Многие из присутствующих повернулись к Ксену, принялись кричать и ругать его. Летописец вынул меч из ножен, бросился на Нета и зарубил бы, не останови его остальные.
— Это клевета! Кто-то распустил грязные слухи, чтобы опорочить меня. Из зависти к тому, что я сделал для армии к настоящему моменту.
— Да, по лагерю ходят подобные слухи, не стану отрицать, — ответил Нет, успокоившись, — но они весьма правдоподобны. Ты человек без земли, без родины. Если вернешься в Афины, тебя прикончат, потому что в битве за Пирей ты сражался против демократов.
Он знал все, этот Нет, — по крайней мере о прошлом Ксена и о его изгнанничестве.
— Если тебе удастся основать колонию с этими людьми, обретешь вечную славу; на площади нового города в твою честь воздвигнут статую с благодарственной надписью основателю. Ты ведь об этом мечтаешь, верно? Тем более что воины не знают, куда идти. Разве не отличное решение?
Снова вспыхнула яростная перепалка. Ксену удалось вставить слово:
— Предположим, ты прав. И что? Если бы даже таковым было мое намерение — что в этом плохого? В любом случае решает совет армии. У меня нет никаких полномочий на то, чтоб принимать столь важное решение. Даже главнокомандующий Софос не мог бы отдать вам подобный приказ. Но если ты думаешь, будто я настолько ослеплен честолюбием, что готов подвергнуть опасности жизни товарищей, которых уважаю и люблю, послать всех на смерть в бесконечной, покрытой льдами земле, — значит, ты презренный пес, подлец, прикрывающийся клеветой. Я пытаюсь спасти их, вывести отсюда надежным путем, чтобы они не умерли от непосильных тягот один за другим.

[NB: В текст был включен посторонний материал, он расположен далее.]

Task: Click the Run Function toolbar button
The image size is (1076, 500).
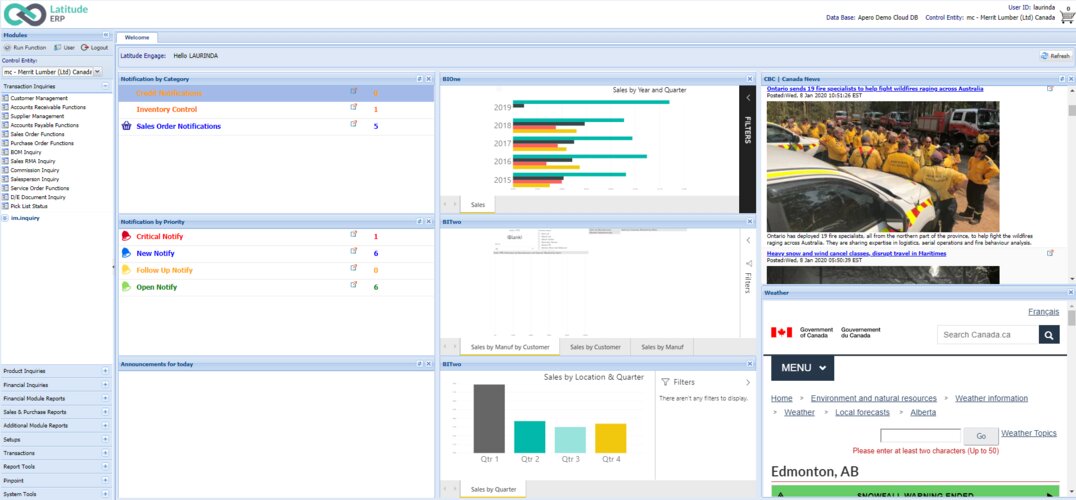Action: pos(25,47)
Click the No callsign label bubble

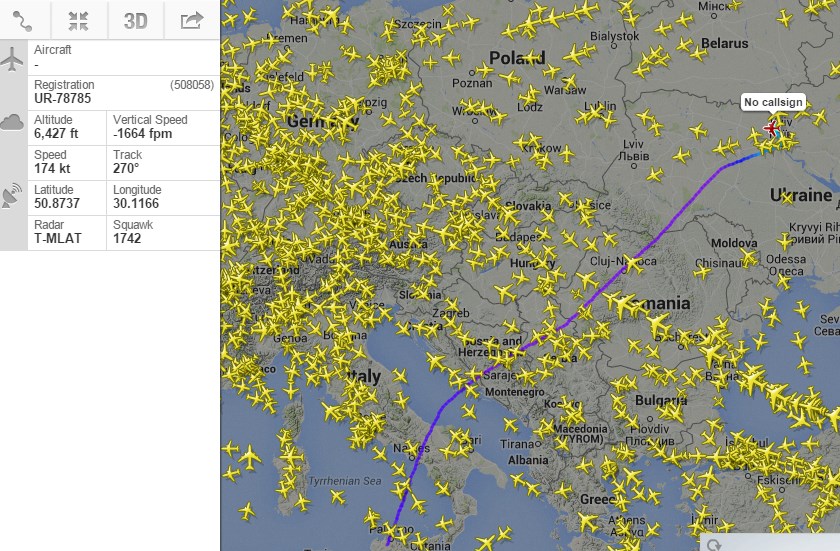772,102
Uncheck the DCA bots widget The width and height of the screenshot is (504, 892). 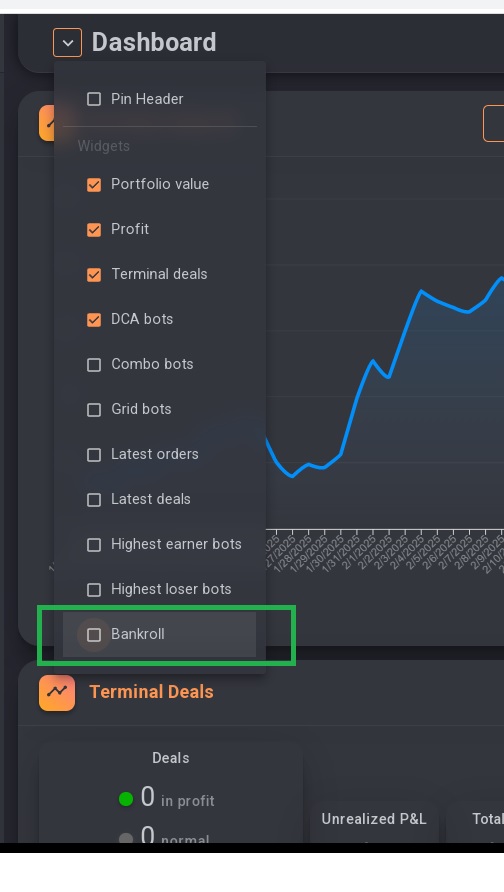(94, 319)
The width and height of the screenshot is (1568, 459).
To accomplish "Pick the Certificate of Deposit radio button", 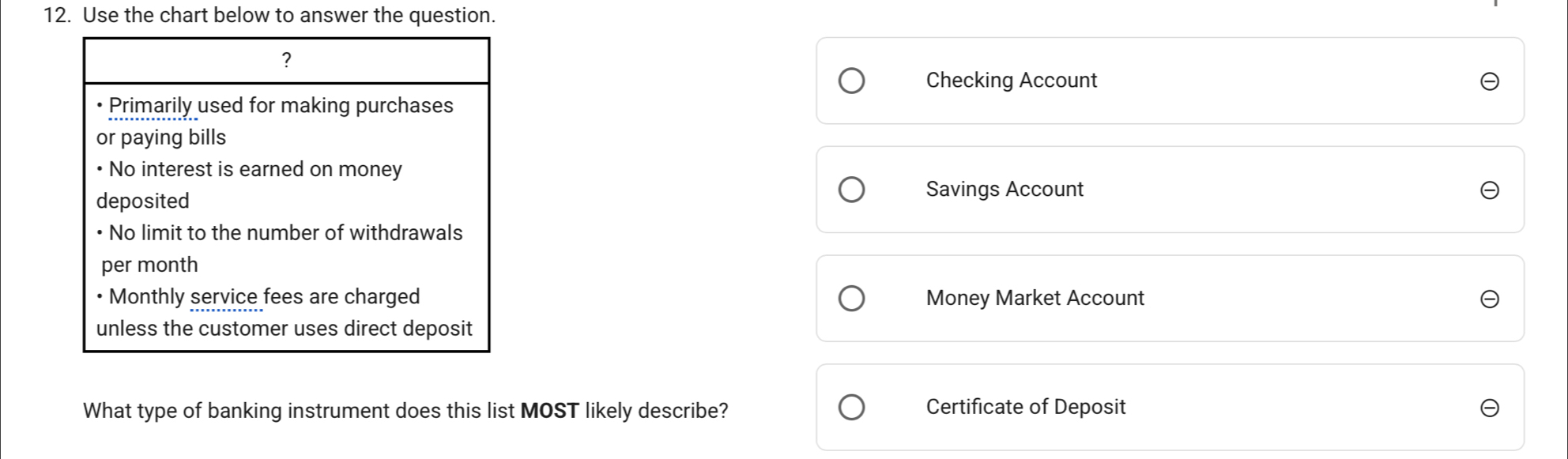I will tap(851, 408).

— Ах так?! — закричал Нет, хватаясь за меч.
— Ну хватит! — воскликнул Софос. — Мы идем дальше. Ксен прав: эта река может быть только Фазисом, — значит, речь идет о нескольких днях и она начнет спускаться к морю. Будем следовать вдоль ее течения — и это нас спасет. Тысячи препятствий уже преодолели — преодолеем и это.
Участники совета стали расходиться, ворча и жалуясь, но продолжили поход — снова двигались вперед, на протяжении многих дней. Выносливость воинов казалась мне невероятной: помимо холода и снежных бурь им неоднократно приходилось сражаться с местными племенами, устраивавшими засады, нападавшими по ночам, скрывавшимися за густой пеленой снега, чтобы потом внезапно выскочить навстречу с леденящими душу криками.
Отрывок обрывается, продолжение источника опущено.